**DATA SHOWN:**
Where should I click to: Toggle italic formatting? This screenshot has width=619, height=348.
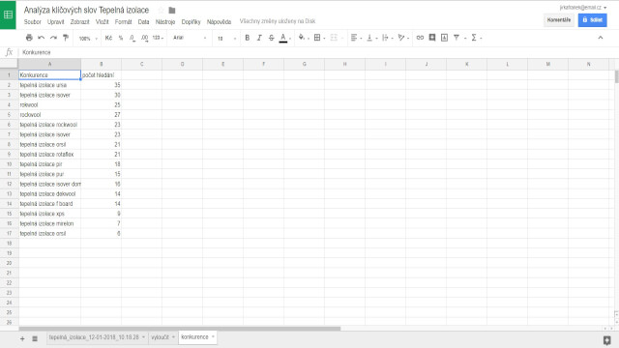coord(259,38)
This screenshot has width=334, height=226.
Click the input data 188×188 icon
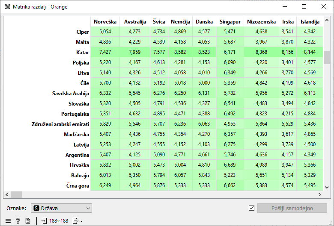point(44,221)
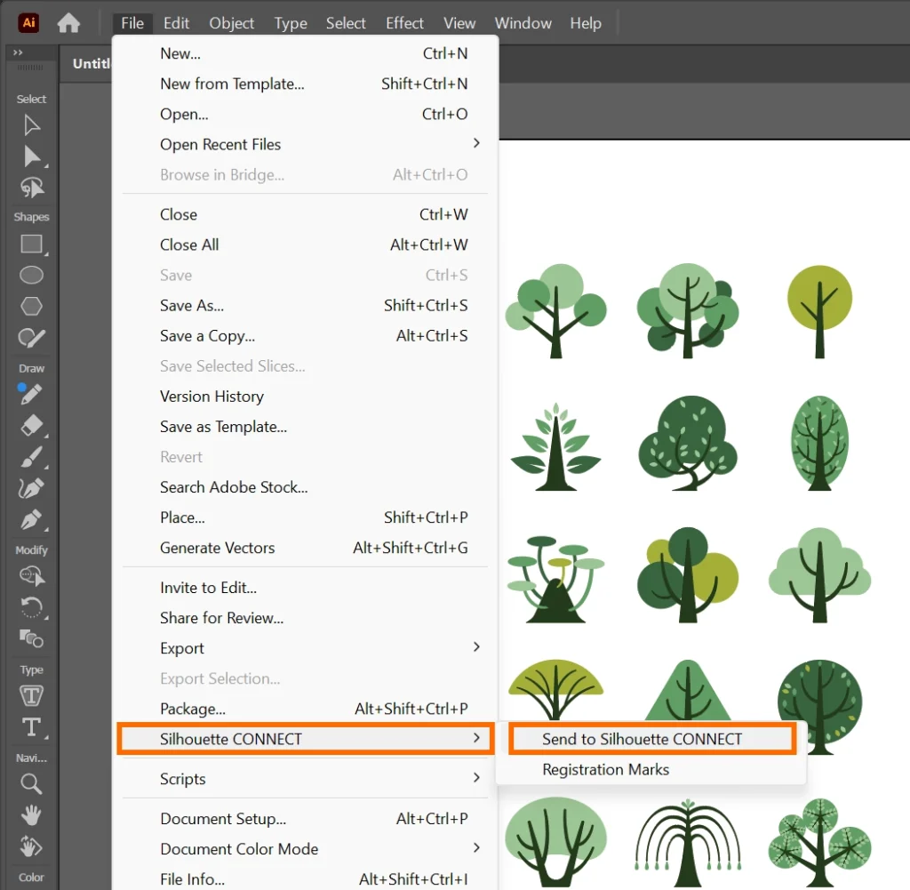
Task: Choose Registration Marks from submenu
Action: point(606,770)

**WHAT THE TASK ASKS:** Quote the text of every entry word for word, leaving out the pictures.

**PROBLEM SOLUTION:**
Where should I click to: Toggle italic formatting? This screenshot has width=619, height=348.
coord(259,38)
This screenshot has width=334, height=226.
Click the input data 188×188 icon
point(44,221)
Task: Choose Registration Marks from submenu
Action: point(606,770)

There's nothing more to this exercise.